Discussed with:	julian, adrian, jhb, rwatson, kmacy
---
 sys/netinet/in.h        |  3 +--
 sys/netinet/in_pcb.c    | 10 +++-------
 sys/netinet/in_pcb.h    |  3 +--
 sys/netinet/ip_output.c | 25 ++++++++-----------------
 sys/netinet/raw_ip.c    |  9 +++++----
 5 files changed, 18 insertions(+), 32 deletions(-)

(limited to 'sys/netinet')

diff --git a/sys/netinet/in.h b/sys/netinet/in.h
index dd302a5..ad07aba 100644
--- a/sys/netinet/in.h
+++ b/sys/netinet/in.h
@@ -441,8 +441,7 @@ __END_DECLS
 #define	IP_FAITH		22   /* bool; accept FAITH'ed connections */
 
 #define	IP_ONESBCAST		23   /* bool: send all-ones broadcast */
-#define	IP_NONLOCALOK		24   /* bool: allow bind to spoof non-local addresses;
-					requires kernel compile option IP_NONLOCALBIND */
+#define	IP_BINDANY		24   /* bool: allow bind to any address */
 
 #define	IP_FW_TABLE_ADD		40   /* add entry */
 #define	IP_FW_TABLE_DEL		41   /* delete entry */
diff --git a/sys/netinet/in_pcb.c b/sys/netinet/in_pcb.c
index b507fbf..0b4ef27 100644
--- a/sys/netinet/in_pcb.c
+++ b/sys/netinet/in_pcb.c
@@ -35,7 +35,6 @@
 __FBSDID("$FreeBSD$");
 
 #include "opt_ddb.h"
-#include "opt_inet.h"
 #include "opt_ipsec.h"
 #include "opt_inet6.h"
 #include "opt_mac.h"
@@ -357,14 +356,11 @@ in_pcbbind_setup(struct inpcb *inp, struct sockaddr *nam, in_addr_t *laddrp,
 			bzero(&sin->sin_zero, sizeof(sin->sin_zero));
 			/*
 			 * Is the address a local IP address? 
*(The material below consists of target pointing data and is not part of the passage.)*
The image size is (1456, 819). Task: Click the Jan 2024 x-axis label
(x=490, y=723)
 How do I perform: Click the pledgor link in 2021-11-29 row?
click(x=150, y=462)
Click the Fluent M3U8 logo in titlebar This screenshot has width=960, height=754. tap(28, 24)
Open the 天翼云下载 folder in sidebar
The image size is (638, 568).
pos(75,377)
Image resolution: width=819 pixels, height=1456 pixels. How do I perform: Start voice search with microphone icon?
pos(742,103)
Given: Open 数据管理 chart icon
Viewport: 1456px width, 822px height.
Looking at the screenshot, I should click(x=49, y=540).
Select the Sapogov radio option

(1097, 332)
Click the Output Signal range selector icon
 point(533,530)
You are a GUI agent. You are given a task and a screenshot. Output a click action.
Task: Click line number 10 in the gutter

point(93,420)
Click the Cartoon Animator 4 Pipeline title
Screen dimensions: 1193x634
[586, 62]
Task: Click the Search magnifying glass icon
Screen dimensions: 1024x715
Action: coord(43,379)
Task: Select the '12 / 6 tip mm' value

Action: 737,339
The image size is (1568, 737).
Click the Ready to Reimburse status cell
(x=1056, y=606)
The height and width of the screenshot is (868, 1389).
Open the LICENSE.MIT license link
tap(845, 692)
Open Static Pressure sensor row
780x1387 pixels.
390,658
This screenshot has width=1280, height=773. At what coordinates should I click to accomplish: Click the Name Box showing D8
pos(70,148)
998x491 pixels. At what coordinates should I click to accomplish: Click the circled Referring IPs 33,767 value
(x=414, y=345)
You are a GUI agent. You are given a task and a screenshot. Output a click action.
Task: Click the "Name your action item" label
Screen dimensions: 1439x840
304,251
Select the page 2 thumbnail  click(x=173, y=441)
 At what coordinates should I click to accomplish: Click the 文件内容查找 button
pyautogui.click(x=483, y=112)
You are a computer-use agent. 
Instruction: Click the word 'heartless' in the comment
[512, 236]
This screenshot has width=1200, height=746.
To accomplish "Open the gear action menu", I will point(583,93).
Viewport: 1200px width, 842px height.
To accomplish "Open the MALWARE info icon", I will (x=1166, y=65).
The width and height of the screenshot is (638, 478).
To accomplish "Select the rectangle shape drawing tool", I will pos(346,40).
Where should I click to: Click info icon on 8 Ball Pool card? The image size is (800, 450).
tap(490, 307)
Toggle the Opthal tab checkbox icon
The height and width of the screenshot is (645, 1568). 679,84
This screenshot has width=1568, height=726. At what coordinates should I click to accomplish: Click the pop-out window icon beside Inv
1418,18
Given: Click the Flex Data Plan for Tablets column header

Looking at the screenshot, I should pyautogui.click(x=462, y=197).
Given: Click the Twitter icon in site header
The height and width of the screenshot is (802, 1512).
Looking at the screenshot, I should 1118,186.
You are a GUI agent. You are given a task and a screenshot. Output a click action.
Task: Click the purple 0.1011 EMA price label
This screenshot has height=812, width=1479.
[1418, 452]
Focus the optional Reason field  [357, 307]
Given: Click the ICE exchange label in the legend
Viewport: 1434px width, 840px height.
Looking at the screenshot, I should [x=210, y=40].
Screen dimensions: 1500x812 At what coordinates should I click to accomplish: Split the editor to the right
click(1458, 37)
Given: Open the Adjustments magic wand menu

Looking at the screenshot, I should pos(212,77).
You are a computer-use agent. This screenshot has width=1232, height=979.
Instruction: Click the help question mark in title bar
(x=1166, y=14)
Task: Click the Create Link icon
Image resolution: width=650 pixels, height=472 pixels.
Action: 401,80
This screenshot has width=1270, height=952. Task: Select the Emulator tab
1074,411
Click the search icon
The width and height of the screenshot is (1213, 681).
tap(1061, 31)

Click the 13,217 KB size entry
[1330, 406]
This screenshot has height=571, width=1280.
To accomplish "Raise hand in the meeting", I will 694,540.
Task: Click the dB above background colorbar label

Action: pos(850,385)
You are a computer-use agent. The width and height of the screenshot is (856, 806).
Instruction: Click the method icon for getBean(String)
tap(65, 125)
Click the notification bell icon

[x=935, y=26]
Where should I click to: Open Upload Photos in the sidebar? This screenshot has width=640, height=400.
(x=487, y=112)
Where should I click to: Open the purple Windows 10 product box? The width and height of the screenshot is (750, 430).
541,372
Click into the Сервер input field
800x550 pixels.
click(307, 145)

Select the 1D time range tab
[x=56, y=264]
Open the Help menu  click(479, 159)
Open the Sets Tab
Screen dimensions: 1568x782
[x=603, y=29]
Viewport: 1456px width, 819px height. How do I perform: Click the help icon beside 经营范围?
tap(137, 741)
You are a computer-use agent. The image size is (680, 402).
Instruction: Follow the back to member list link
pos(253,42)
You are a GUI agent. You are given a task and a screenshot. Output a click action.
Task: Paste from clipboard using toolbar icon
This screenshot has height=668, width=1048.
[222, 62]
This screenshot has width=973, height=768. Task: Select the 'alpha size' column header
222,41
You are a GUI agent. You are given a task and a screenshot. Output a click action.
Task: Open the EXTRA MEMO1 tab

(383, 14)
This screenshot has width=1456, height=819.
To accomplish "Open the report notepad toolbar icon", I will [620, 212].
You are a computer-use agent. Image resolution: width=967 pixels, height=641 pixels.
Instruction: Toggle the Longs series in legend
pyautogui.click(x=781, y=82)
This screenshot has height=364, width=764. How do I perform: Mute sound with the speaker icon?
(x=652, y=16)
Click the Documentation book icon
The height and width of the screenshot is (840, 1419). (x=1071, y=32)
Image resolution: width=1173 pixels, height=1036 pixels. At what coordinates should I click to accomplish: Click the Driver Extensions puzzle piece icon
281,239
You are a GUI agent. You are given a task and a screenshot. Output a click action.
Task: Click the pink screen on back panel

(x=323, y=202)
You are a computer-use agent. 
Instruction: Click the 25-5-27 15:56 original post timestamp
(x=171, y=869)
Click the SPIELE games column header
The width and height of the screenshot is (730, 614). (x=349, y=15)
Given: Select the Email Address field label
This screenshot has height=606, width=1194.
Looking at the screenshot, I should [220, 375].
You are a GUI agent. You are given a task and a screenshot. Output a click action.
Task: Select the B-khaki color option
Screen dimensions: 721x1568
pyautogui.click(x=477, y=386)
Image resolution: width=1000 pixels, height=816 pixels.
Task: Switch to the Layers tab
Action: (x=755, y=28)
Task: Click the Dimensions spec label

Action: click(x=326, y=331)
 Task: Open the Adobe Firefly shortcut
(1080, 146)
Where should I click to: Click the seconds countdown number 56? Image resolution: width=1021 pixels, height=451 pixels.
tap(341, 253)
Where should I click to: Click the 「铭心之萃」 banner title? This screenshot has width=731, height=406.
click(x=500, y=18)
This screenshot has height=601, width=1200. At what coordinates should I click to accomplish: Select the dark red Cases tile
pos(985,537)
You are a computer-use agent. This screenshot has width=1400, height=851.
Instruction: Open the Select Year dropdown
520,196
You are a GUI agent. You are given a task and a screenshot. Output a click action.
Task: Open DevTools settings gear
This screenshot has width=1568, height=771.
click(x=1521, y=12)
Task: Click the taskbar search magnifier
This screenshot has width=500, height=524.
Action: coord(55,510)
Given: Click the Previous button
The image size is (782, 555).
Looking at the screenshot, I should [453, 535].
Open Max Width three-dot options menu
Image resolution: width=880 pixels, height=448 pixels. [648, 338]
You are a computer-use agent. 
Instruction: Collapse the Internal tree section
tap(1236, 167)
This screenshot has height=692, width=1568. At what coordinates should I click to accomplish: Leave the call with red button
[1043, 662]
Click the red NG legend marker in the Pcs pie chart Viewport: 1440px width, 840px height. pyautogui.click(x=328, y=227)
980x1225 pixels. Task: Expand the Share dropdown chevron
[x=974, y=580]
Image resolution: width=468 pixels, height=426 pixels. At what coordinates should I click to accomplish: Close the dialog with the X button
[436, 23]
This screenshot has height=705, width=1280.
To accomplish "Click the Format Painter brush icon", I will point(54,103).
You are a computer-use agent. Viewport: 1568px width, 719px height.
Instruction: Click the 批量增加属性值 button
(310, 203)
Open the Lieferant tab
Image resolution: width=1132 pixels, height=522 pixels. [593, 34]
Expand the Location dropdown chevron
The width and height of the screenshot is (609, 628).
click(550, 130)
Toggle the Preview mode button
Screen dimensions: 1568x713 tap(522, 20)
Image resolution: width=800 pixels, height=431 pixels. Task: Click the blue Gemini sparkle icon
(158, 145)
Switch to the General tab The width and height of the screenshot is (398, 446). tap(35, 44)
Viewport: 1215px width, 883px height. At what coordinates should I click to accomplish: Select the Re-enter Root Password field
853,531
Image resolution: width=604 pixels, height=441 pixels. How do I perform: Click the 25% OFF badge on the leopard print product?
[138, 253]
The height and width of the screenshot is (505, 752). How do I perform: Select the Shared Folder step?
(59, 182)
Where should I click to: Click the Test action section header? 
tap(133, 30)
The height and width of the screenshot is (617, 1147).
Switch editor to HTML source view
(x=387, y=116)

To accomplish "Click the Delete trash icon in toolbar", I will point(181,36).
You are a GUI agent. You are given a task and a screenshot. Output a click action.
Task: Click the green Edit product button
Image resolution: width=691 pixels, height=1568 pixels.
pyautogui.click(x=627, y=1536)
-			 * If INP_NONLOCALOK is set, then the socket may be bound
+			 * If INP_BINDANY is set, then the socket may be bound
 			 * to any endpoint address, local or not.
 			 */
-			if (
-#if defined(IP_NONLOCALBIND)
-			    ((inp->inp_flags & INP_NONLOCALOK) == 0) &&
-#endif
-			    (ifa_ifwithaddr((struct sockaddr *)sin) == 0))
+			if ((inp->inp_flags & INP_BINDANY) == 0 &&
+			    ifa_ifwithaddr((struct sockaddr *)sin) == NULL)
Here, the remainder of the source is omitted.